One reason that I have been interested in creating an instrument that will do more than the Wurlitzer did is because I do have a classical background and I can envision the Castro being a center for the organ as a concert instrument. The owners of the theatre are interested in diversifying its use, including using it as a performing arts center. This magnificent, world-class instrument will be the centerpiece of that.
There are only two other organs in the world that come close to this size and they're both in the eastern United States, so this be one of the three largest organs in the world, and it will undoubtedly be the most versatile organ in the world because of the fact that it's going to include the sounds of a theatre organ, a classical organ, and an actual symphony orchestra. It will be the largest combination pipe-and-digital organ in the world.
A mock-up of the new console. (Photo Courtesy of SFCODA)
When will the project be completed? How can people help?

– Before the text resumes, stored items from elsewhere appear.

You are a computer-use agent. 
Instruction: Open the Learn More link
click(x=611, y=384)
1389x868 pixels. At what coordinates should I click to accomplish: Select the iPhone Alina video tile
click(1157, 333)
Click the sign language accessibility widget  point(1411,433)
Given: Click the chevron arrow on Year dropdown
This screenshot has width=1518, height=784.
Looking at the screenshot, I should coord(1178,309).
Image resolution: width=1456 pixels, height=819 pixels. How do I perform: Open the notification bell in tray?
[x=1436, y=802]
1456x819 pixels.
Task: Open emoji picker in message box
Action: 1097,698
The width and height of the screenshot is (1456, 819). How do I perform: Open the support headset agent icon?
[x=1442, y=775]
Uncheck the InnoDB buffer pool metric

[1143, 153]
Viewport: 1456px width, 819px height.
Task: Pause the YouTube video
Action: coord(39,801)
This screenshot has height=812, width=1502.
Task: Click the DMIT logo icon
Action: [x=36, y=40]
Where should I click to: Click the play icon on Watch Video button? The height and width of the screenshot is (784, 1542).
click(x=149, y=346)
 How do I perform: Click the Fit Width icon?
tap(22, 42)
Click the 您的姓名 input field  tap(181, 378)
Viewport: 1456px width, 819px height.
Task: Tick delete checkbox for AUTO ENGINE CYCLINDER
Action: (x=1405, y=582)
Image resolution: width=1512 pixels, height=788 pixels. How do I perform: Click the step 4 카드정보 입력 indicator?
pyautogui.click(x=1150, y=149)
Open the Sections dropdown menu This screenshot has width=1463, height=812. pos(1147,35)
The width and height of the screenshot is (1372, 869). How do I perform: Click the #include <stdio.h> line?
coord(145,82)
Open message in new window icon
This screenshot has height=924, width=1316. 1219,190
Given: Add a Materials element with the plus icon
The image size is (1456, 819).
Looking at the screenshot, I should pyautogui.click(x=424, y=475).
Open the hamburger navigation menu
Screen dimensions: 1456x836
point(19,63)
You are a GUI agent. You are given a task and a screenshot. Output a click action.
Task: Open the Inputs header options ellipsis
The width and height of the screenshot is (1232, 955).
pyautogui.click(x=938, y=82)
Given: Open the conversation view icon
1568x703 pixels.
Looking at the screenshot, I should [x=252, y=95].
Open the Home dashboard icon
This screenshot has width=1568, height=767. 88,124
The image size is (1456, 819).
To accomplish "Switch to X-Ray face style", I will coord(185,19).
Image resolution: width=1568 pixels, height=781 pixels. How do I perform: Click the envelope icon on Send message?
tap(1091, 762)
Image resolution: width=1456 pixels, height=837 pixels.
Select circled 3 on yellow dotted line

Well, the console is nearing completion, and the timeline depends on how soon we bring in the rest of the funds. This is an $800,000 project. To put that into perspective, it's been estimated that if we were building a total pipe organ, without the digital part, of that size in today's market, it would probably be in the range of $20 million. The pipes would fill the entire auditorium. Part of the reason why we are getting it for such a good price is because I'm friends with this acclaimed organ-builder, Allan Harrah, who had the vision of building one of the largest organs in the world and was just looking for a place to do it. This is the place, and he is donating all of his time and expertise, designing and supervising the construction and installation.
Where can people donate to the cause?
Right on the website, sfcoda.org. We've raised about a quarter of what we need so far, mostly from the generosity of hundreds of small donors. We've also had several sizable grants from Morris and Alma Schapiro Fund in New York through a family member that lives in San Francisco. We are now approaching other philanthropic foundations and individuals. The pipes have already been donated and are being stored in West Virginia, so once the money is in, it wouldn't take more than four or five months to get it completed.
The mock-up photoshopped onto the stage. (Photo Courtesy of SFCODA)
What does the future hold for The Castro Theatre?
The theatre will become known as a world-class center for organ music. It already is in terms of theatre organ music—the Wurlitzer was considered one of the finest in the world and people came from all around to hear, see, and play it. The new one will be light-years beyond that because it will be staggeringly spectacular to look at and hear. It will be an instrument that can be used for teaching of all kinds of organ music. I think the Castro Theatre will become known as a center for organ music, both in conjunction with the cinematic aspect of the theatre, but also as a concert venue.